Para uma mais acurada compreensão do problema e para o correto equacionamento de sua solução, é indispensável considerar separadamente dois aspectos fundamentais, mas bem diversos, dessa questão; o fator técnico e o fator político-social-econômico.
Do ponto de vista estritamente técnico, e tendo em conta que as expansões urbanas periféricas comumente atingem relevos topograficamente mais acidentados, e, portanto, mais instáveis geotecnicamente, como também as faixas marginais de córregos urbanos, vale afirmar categoricamente que não há uma questão técnica sequer envolvida no problema que não já tenha sido estudada e perfeitamente equacionada pela Geologia e pela Geotecnia brasileiras, com suas soluções resolvidas e disponibilizadas.
Cartas Geotécnicas, indicando, dentro de uma abordagem preventiva, as áreas que não podem ser ocupadas em hipótese alguma e as áreas passíveis de ocupação uma vez obedecido um elenco de restrições e providências. Cartas de Risco, que, no âmbito de uma abordagem emergencial e corretiva, indicam as medidas necessárias para a eliminação de riscos já instalados. Da mesma forma, estão já consagradas as orientações metodológicas e tecnológicas para a concepção e gestão de Planos de Defesa Civil e de Gestão de Riscos.
Enfim, todas as ferramentas técnicas e gerenciais para uma correta gestão do problema áreas de risco já estão abundantemente desenvolvidas e disponibilizadas às autoridades públicas e às empresas privadas para o exitoso enfrentamento do problema, seja em sua abordagem preventiva, seja em sua abordagem emergencial e corretiva.
O segundo aspecto a ser considerado, e de fundamental importância, refere-se às componentes sociais, políticas e econômicas do problema. O fato real é que a população mais pobre tem sido sistematicamente e compulsoriamente compelida a buscar soluções de moradia compatíveis com seus miseráveis orçamentos jogando com seis variáveis, isoladas ou concomitantes: grandes distâncias do centro urbano, áreas naturalmente sujeitas a riscos geológicos (terrenos de alta declividade e margens de córregos), áreas insalubres, irregularidade imobiliária, desconforto ambiental, precariedade técnica da construção. Somem-se a isso loteadores inescrupulosos, total ausência da administração pública, inexistência de infraestrutura urbana e está desenhado o cenário urbano das áreas de risco.

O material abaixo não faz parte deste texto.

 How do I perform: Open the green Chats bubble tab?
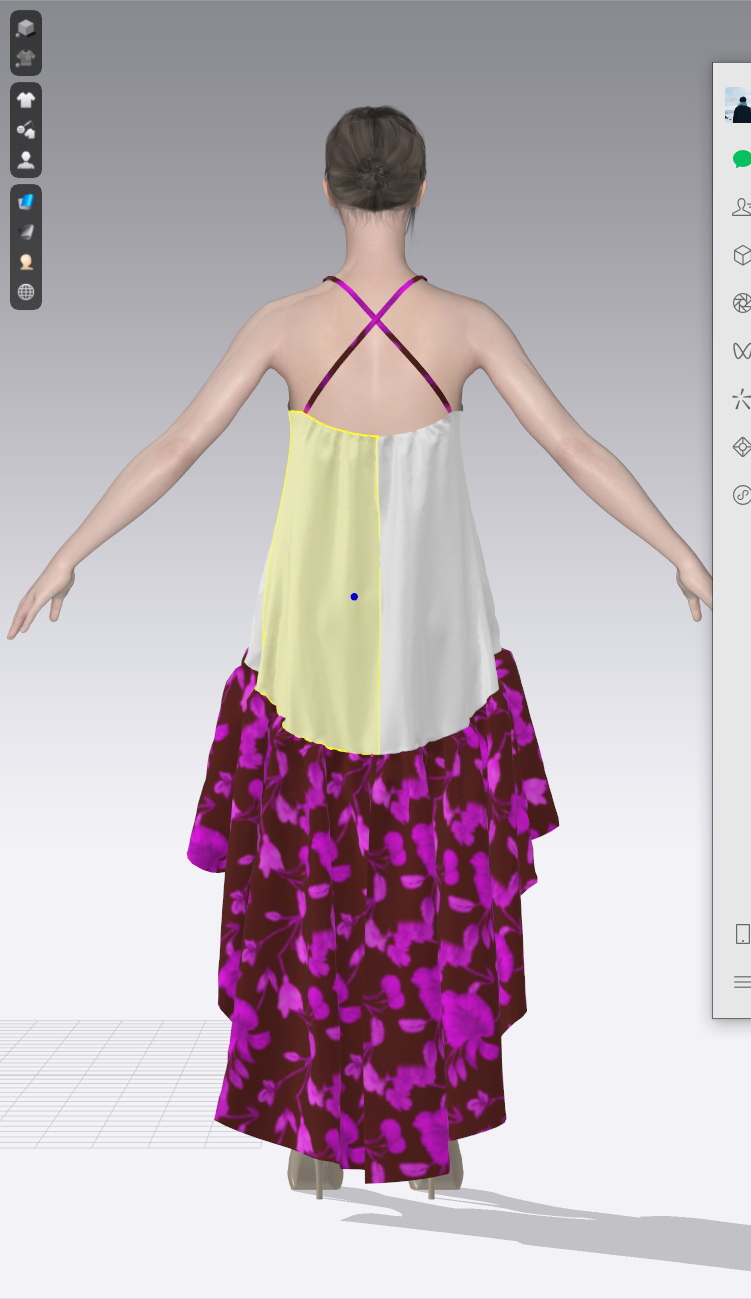click(741, 159)
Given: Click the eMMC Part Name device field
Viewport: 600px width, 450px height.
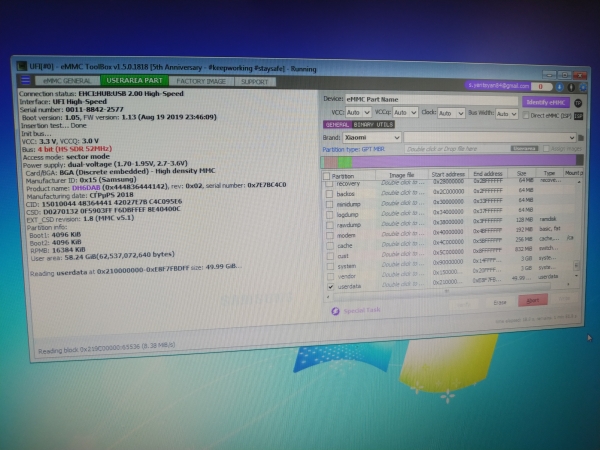Looking at the screenshot, I should pyautogui.click(x=432, y=100).
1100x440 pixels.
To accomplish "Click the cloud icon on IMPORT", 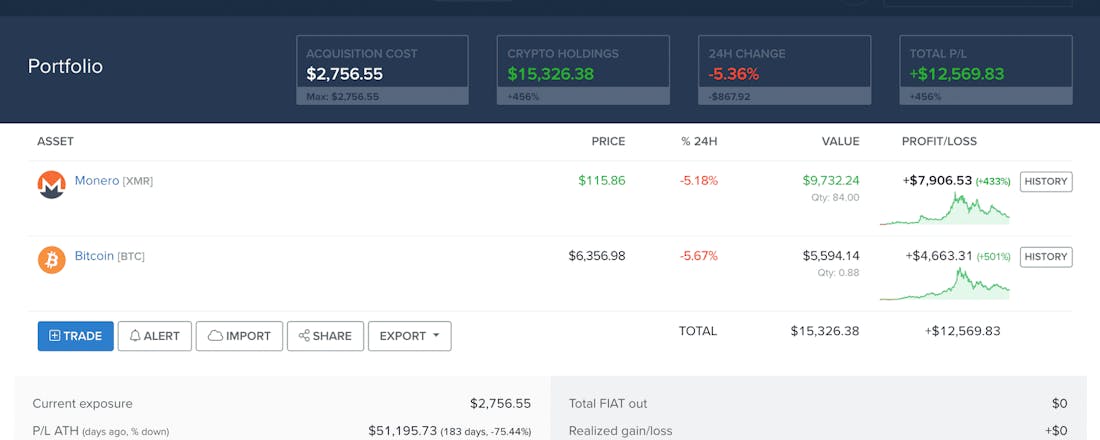I will tap(215, 336).
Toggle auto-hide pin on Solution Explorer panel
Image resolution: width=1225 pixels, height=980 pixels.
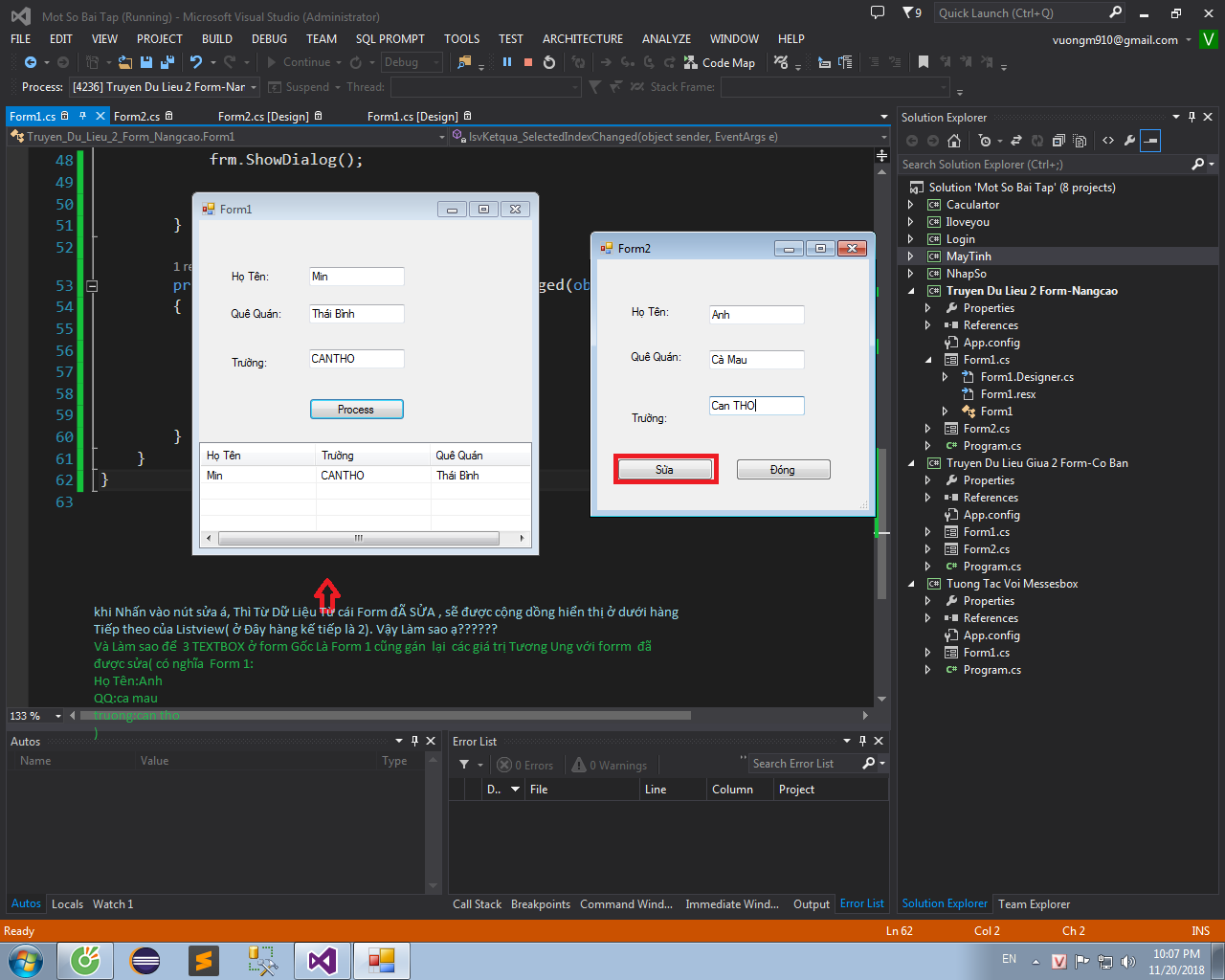click(x=1192, y=117)
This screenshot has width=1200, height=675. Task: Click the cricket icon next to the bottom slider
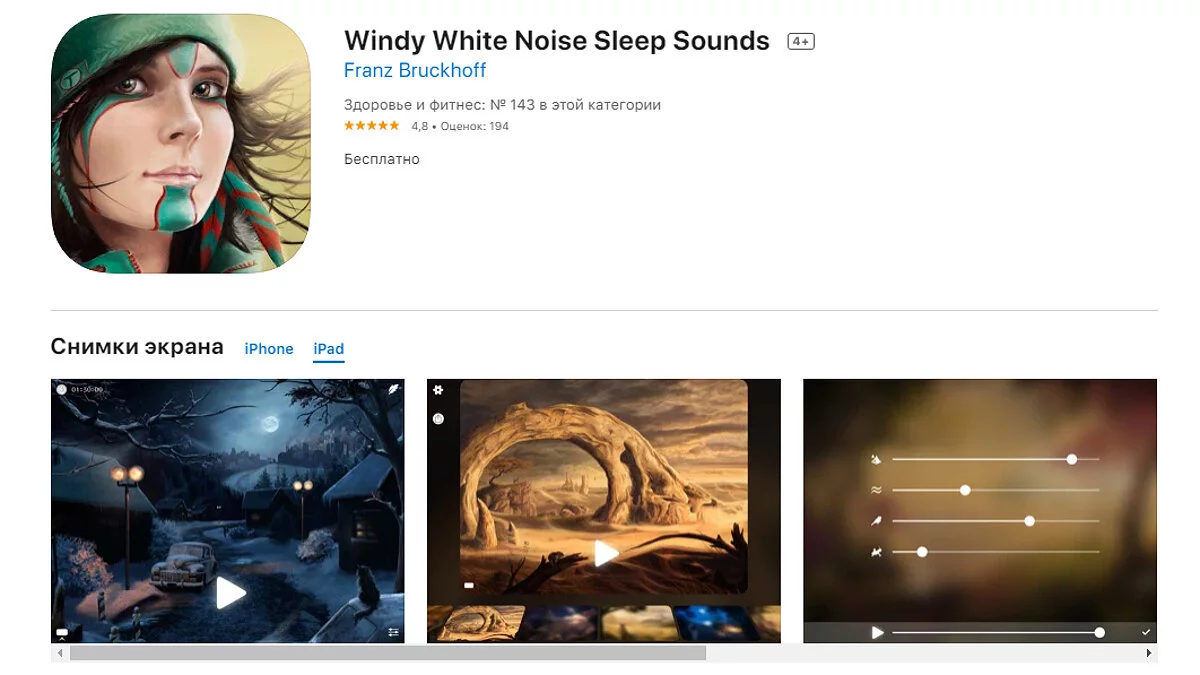click(876, 552)
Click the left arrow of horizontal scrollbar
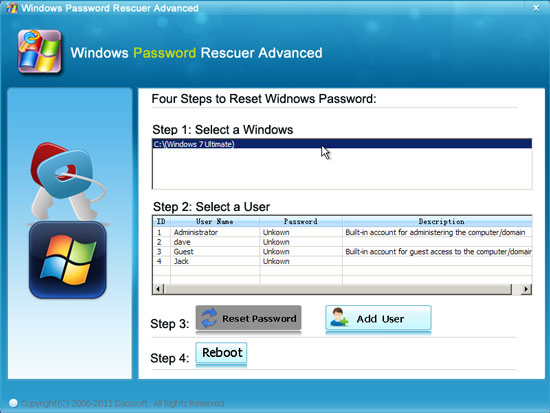This screenshot has width=550, height=413. click(158, 289)
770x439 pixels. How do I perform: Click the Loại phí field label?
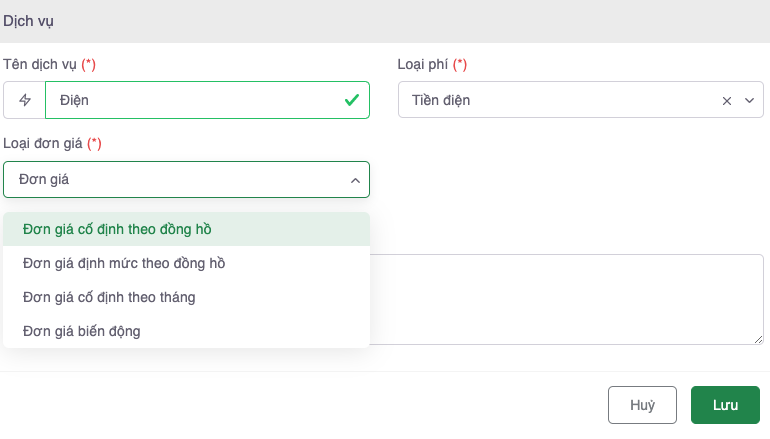tap(423, 64)
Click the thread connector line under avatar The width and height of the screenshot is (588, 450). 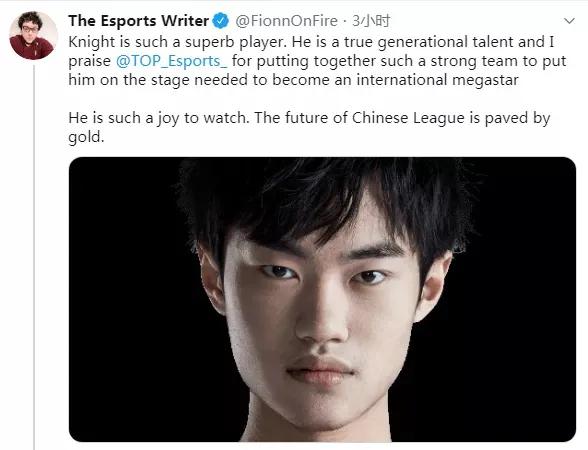[x=34, y=257]
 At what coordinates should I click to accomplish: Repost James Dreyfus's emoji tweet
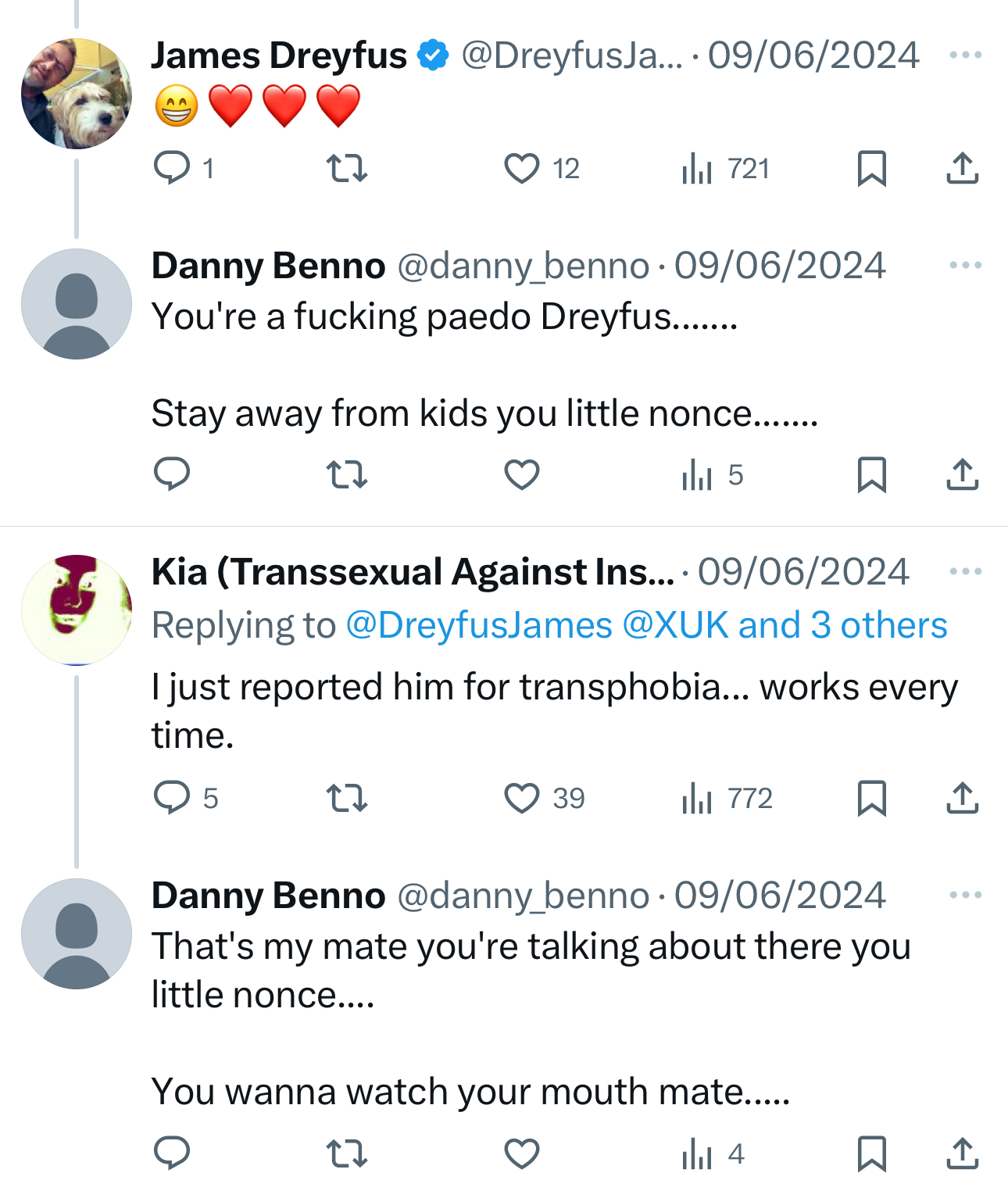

Ou seja, em que pese a necessidade dos serviços públicos melhorarem em muito sua eficiência técnica e logística no tratamento do problema “áreas de risco”, não há como se pretender resolver esta questão somente através de uma abordagem técnica. Em sã consciência, não há administração pública, por mais eficiente e conscienciosa que seja, que vá conseguir resolver o problema dentro da atual cultura de “correr atrás do prejuízo”.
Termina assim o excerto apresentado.